-------- Data supplied

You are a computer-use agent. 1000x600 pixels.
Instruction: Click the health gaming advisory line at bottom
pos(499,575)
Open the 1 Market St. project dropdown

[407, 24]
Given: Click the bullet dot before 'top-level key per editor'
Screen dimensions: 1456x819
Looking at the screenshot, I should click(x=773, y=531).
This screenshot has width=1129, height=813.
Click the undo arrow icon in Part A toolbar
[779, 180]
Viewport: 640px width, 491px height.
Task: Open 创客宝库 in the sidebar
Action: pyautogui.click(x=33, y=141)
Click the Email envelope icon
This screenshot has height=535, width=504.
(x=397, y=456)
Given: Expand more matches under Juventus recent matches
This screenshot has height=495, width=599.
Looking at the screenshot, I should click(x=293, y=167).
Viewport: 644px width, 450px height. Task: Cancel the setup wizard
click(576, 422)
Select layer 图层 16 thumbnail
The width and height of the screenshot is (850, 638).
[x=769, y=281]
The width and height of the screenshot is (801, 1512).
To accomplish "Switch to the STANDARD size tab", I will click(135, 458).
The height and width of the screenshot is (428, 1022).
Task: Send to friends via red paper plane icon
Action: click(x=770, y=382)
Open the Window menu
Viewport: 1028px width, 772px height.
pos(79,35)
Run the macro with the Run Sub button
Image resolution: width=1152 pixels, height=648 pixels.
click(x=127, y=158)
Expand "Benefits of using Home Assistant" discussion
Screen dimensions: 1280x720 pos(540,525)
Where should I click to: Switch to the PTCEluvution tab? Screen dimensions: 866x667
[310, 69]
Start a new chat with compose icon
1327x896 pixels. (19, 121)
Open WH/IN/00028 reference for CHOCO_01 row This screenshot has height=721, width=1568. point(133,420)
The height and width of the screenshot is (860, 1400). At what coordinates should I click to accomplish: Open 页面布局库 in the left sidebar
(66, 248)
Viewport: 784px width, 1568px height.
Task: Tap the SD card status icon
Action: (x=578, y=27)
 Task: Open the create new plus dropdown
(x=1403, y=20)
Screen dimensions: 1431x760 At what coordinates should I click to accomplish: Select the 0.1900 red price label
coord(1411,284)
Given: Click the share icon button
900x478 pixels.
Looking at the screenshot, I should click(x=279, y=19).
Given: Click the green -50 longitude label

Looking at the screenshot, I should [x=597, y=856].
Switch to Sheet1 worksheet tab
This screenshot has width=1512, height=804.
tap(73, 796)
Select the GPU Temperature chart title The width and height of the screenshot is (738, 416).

----------------

* _Task statement_: Give every entry back exactly as it was written above.

* _Response box_:
You are a computer-use agent. 1000x600 pixels.
Instruction: Click the health gaming advisory line at bottom
pos(499,575)
Open the 1 Market St. project dropdown

[407, 24]
Given: Click the bullet dot before 'top-level key per editor'
Screen dimensions: 1456x819
Looking at the screenshot, I should click(x=773, y=531).
This screenshot has width=1129, height=813.
Click the undo arrow icon in Part A toolbar
[779, 180]
Viewport: 640px width, 491px height.
Task: Open 创客宝库 in the sidebar
Action: pyautogui.click(x=33, y=141)
Click the Email envelope icon
This screenshot has height=535, width=504.
(x=397, y=456)
Given: Expand more matches under Juventus recent matches
This screenshot has height=495, width=599.
Looking at the screenshot, I should click(x=293, y=167).
Viewport: 644px width, 450px height. Task: Cancel the setup wizard
click(576, 422)
Select layer 图层 16 thumbnail
The width and height of the screenshot is (850, 638).
[x=769, y=281]
The width and height of the screenshot is (801, 1512).
To accomplish "Switch to the STANDARD size tab", I will click(135, 458).
The height and width of the screenshot is (428, 1022).
Task: Send to friends via red paper plane icon
Action: click(x=770, y=382)
Open the Window menu
Viewport: 1028px width, 772px height.
pos(79,35)
Run the macro with the Run Sub button
Image resolution: width=1152 pixels, height=648 pixels.
click(x=127, y=158)
Expand "Benefits of using Home Assistant" discussion
Screen dimensions: 1280x720 pos(540,525)
Where should I click to: Switch to the PTCEluvution tab? Screen dimensions: 866x667
[310, 69]
Start a new chat with compose icon
1327x896 pixels. (19, 121)
Open WH/IN/00028 reference for CHOCO_01 row This screenshot has height=721, width=1568. point(133,420)
The height and width of the screenshot is (860, 1400). At what coordinates should I click to accomplish: Open 页面布局库 in the left sidebar
(66, 248)
Viewport: 784px width, 1568px height.
Task: Tap the SD card status icon
Action: (x=578, y=27)
 Task: Open the create new plus dropdown
(x=1403, y=20)
Screen dimensions: 1431x760 At what coordinates should I click to accomplish: Select the 0.1900 red price label
coord(1411,284)
Given: Click the share icon button
900x478 pixels.
Looking at the screenshot, I should click(x=279, y=19).
Given: Click the green -50 longitude label

Looking at the screenshot, I should [x=597, y=856].
Switch to Sheet1 worksheet tab
This screenshot has width=1512, height=804.
tap(73, 796)
Select the GPU Temperature chart title The width and height of the screenshot is (738, 416).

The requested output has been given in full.